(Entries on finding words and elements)
* * * * * * *

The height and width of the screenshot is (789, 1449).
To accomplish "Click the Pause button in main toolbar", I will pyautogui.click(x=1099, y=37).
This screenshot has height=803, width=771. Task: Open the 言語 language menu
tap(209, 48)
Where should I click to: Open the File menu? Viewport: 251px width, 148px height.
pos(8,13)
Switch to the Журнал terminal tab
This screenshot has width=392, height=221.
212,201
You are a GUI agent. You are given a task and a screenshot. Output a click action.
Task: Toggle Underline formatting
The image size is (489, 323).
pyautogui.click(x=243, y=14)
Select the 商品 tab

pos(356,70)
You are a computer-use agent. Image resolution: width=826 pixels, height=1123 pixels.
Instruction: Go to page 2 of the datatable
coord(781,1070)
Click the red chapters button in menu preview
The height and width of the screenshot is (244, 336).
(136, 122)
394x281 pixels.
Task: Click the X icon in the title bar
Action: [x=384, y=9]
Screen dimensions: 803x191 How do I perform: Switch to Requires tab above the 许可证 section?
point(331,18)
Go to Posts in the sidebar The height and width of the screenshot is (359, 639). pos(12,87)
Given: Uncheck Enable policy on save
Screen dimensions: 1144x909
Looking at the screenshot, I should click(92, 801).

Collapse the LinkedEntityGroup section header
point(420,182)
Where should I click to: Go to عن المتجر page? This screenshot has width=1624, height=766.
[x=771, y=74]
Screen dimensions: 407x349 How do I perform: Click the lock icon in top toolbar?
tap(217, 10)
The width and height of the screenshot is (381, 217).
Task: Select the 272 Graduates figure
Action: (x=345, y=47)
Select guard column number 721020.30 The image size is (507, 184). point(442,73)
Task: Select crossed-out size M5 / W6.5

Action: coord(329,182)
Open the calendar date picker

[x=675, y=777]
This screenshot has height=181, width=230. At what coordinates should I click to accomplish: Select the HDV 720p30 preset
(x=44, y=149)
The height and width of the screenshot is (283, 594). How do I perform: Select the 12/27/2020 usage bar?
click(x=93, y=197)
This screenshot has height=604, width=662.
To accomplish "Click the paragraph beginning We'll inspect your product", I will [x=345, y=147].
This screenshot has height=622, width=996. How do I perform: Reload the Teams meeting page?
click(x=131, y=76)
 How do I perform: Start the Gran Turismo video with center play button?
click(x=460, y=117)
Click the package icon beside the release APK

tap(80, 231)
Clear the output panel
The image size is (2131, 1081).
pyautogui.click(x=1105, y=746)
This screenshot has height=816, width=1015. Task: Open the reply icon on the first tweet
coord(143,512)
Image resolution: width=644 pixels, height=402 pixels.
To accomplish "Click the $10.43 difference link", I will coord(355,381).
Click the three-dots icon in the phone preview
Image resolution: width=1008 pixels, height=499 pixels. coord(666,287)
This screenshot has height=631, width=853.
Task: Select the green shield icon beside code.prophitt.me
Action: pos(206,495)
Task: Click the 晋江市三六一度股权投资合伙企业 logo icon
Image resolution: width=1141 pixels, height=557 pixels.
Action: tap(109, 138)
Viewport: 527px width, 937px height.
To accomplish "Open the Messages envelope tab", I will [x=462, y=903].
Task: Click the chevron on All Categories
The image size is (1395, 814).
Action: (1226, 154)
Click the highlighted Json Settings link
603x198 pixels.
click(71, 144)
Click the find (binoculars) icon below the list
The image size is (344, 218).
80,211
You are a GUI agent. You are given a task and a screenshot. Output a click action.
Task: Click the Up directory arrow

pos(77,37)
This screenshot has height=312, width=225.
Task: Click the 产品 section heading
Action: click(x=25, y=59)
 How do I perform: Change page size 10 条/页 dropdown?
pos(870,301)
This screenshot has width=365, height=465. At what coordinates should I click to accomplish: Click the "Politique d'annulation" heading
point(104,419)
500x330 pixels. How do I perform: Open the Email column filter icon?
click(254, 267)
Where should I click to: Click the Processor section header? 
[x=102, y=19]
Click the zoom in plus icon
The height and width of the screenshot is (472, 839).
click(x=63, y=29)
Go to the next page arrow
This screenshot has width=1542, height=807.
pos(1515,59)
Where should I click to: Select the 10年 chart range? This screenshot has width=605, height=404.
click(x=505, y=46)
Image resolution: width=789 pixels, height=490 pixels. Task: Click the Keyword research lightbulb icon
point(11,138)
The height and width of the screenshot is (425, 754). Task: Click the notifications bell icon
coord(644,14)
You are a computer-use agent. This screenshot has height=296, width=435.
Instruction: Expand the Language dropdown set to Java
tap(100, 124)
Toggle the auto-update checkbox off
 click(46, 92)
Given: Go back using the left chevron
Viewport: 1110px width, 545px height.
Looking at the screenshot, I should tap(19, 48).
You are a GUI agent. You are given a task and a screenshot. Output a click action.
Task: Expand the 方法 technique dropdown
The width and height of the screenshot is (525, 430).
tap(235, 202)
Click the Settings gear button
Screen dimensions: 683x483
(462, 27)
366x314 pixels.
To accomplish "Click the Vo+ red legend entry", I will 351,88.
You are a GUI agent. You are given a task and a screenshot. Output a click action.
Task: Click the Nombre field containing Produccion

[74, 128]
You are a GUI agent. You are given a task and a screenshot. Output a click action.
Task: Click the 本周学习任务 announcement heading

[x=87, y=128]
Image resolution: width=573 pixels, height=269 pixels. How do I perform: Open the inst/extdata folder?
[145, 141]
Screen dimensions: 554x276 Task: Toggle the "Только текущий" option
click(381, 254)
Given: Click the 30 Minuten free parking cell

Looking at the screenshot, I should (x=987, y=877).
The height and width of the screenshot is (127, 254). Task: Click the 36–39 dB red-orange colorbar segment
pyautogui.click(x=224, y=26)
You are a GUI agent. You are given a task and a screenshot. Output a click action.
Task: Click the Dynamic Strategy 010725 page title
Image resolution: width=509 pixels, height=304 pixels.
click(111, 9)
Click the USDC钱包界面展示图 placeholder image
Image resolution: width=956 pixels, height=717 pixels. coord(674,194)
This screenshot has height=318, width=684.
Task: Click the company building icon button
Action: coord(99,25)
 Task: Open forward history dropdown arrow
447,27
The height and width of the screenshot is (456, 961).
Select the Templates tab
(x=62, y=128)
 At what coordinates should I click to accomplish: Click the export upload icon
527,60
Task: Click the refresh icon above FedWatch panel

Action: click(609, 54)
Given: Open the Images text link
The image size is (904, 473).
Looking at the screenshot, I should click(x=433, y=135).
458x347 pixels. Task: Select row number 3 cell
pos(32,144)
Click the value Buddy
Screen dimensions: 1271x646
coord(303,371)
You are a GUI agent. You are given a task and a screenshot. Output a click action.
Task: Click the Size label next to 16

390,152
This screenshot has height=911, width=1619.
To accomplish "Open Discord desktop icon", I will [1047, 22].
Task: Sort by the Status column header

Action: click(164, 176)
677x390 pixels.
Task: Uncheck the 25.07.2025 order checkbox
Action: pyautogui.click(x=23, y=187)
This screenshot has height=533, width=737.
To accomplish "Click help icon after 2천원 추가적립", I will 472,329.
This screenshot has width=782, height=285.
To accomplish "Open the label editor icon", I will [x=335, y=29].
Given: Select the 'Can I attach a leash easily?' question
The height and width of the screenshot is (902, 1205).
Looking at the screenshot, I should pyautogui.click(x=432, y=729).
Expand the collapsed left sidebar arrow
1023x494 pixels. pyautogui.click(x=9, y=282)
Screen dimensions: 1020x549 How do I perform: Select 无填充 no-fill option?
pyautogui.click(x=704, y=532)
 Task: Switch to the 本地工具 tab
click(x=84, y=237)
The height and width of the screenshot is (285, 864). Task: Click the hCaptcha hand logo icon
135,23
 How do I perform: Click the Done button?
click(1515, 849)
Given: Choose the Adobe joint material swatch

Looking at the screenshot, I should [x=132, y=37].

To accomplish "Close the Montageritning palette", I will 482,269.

* * * * * * *

REQUIREMENTS:
Give, as a JSON list of strings, each line of the part of the items that opens with the line containing "Screen dimensions: 554x276" and closes with the line containing "(x=62, y=128)", both included, one string per line and blank lines omitted.

RESPONSE TO THE EXERCISE:
[
  "Screen dimensions: 554x276 Task: Toggle the \"Только текущий\" option",
  "click(381, 254)",
  "Given: Click the 30 Minuten free parking cell",
  "Looking at the screenshot, I should (x=987, y=877).",
  "The height and width of the screenshot is (127, 254). Task: Click the 36–39 dB red-orange colorbar segment",
  "pyautogui.click(x=224, y=26)",
  "You are a GUI agent. You are given a task and a screenshot. Output a click action.",
  "Task: Click the Dynamic Strategy 010725 page title",
  "Image resolution: width=509 pixels, height=304 pixels.",
  "click(111, 9)",
  "Click the USDC钱包界面展示图 placeholder image",
  "Image resolution: width=956 pixels, height=717 pixels. coord(674,194)",
  "This screenshot has height=318, width=684.",
  "Task: Click the company building icon button",
  "Action: coord(99,25)",
  " Task: Open forward history dropdown arrow",
  "447,27",
  "The height and width of the screenshot is (456, 961).",
  "Select the Templates tab",
  "(x=62, y=128)"
]